7. How do I compare a Grid bot and a DCA bot fairly?
They cannot be compared on Sharpe alone because their return profiles are structurally different. Compare them on Calmar ratio computed over the same window, plus time-under-water, plus maximum drawdown. A DCA bot will typically show lower Sharpe but lower drawdown than a Grid bot in trending markets, and the reverse in ranging markets.
Sources and official references
- CFA Institute : portfolio metrics reference material on cfainstitute.org
- William Sharpe (1966) : original paper on the Sharpe ratio, available via SSRN
- Frank Sortino (1991, 1994) : original publications on the Sortino ratio
- Chainalysis : annual crypto market reports for context on volatility regimes on chainalysis.com
- ESMA : guidance on presentation of past performance in investment advice on esma.europa.eu
Further reading on DecrypteBot
To go beyond the metrics into the actual strategies and security setup:
Summary: stop reading single numbers
Performance metrics in crypto bot dashboards exist to be read in context, not as standalone scores. The triple Sharpe-Sortino-MaxDD plus Calmar over a window of at least 2 years that includes a regime shift gives you a defensible read on a strategy’s risk-adjusted profile. Anything shorter is either an early signal worth tracking or a marketing artifact, and you cannot tell which without the underlying data.
Three practical defaults to take away:
- Demand the daily equity series, not just headline numbers. If the vendor refuses, the bot is opaque by design.
- Compute Calmar yourself over the longest available window. If it diverges from the vendor’s number by more than 20%, ask why.
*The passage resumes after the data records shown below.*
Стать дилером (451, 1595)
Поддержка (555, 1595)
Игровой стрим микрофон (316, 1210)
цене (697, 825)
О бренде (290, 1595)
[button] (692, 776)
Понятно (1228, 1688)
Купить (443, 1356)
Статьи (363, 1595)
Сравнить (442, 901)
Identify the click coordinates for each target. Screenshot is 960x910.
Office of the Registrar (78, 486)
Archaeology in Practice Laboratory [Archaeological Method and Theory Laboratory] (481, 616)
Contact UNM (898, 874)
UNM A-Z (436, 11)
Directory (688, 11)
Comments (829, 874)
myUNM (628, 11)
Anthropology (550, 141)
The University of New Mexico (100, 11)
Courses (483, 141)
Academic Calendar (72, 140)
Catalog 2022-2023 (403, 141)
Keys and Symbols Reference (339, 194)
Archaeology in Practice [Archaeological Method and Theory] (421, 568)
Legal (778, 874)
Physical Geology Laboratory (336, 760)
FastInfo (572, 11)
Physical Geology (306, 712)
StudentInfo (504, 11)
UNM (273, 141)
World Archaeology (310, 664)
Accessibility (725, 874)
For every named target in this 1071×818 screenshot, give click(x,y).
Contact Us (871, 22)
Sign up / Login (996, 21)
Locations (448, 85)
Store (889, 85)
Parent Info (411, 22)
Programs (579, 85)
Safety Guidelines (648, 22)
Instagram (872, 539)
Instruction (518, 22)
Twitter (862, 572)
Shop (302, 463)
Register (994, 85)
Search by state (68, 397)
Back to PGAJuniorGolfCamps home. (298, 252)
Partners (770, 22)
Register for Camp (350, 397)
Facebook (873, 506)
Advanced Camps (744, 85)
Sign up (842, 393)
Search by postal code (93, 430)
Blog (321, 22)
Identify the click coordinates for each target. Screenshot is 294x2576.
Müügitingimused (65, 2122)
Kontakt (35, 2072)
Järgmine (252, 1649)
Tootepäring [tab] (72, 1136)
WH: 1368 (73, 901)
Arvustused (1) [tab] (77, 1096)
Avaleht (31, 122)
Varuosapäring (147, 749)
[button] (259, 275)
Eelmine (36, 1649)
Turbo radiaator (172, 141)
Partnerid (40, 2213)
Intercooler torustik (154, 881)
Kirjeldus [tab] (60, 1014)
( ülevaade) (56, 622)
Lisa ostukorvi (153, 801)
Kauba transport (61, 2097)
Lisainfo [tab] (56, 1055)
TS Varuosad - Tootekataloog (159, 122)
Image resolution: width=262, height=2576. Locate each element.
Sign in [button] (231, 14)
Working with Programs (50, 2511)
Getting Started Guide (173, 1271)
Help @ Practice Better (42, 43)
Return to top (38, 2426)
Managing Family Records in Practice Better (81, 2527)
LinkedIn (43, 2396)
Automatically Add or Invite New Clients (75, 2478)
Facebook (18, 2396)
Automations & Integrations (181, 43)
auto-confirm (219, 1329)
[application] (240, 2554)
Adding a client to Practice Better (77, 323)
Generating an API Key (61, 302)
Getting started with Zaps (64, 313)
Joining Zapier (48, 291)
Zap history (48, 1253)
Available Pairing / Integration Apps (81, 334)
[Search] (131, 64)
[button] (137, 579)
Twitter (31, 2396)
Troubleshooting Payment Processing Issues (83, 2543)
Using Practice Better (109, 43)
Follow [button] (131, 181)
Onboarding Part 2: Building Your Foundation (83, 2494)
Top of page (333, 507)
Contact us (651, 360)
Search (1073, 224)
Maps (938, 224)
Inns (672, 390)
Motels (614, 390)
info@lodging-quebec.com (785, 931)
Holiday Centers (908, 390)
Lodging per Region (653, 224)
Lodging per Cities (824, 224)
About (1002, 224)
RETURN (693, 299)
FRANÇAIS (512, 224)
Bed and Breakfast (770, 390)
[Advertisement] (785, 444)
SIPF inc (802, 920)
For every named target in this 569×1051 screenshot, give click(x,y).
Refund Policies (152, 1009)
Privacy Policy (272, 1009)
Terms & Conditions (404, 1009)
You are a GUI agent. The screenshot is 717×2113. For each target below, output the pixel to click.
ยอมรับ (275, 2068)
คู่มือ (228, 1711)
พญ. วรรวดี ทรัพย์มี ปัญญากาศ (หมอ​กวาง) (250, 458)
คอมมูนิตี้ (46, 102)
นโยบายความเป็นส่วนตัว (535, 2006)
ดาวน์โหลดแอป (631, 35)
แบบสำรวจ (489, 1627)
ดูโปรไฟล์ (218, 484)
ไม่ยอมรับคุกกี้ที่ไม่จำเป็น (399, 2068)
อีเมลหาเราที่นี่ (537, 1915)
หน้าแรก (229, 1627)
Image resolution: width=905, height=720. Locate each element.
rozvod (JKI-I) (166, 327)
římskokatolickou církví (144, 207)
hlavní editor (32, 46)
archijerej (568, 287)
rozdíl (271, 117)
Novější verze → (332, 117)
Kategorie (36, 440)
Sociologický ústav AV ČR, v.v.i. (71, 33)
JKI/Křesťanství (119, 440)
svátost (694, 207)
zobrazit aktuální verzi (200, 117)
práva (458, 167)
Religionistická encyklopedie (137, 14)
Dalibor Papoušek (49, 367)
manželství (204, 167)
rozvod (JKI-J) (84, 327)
- Beware Sharpe ratios above 3.0 on windows shorter than 2 years. They are almost always an artifact of period selection, return-frequency choice, or survivorship.
Crypto trading carries substantial risk of capital loss. Past performance, however measured, does not guarantee future results. The math in this article helps you read backwards more honestly. It does not predict anything forward.